Tom Goldstein, a Supreme Court litigator who was involved in the case, calls today’s ruling in Herring v. United States “a significant shift in the court’s jurisprudence.”

Chief Justice John G. Roberts Jr. wrote the opinion (PDF) for the five-justice majority, quoting Judge Benjamin Cardozo’s famous objection to the exclusionary rule in a 1926 case, the Chicago Tribune reports.

“The criminal should not ‘go free because the constable has blundered,’ ” Roberts wrote. The Associated Press and Bloomberg News also covered the decision.

The defendant in the case, Bennie Dean Herring, was arrested based on what police thought was an outstanding warrant for his arrest.

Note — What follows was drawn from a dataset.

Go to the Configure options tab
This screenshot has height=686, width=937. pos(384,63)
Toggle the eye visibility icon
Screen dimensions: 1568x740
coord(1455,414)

Authorities later learned that the warrant had been recalled, but sought to prosecute Herring based on drugs and a gun found during the arrest.

Roberts wrote that improperly obtained evidence may be admitted “when police mistakes are the result of negligence such as that described here, rather than systemic error or reckless disregard of constitutional requirements.”

Roberts said the purpose of the exclusionary rule is to deter illegal police conduct, and it is not an individual right.

Writing at SCOTUSblog, Goldstein says previous Supreme Court cases had allowed a good-faith exception to the exclusionary rule only for nonpolice conduct. “My preliminary reaction is that we will at some point soon regard today’s Herring decision as one of the most important rulings in that field in the last quarter century,” he writes.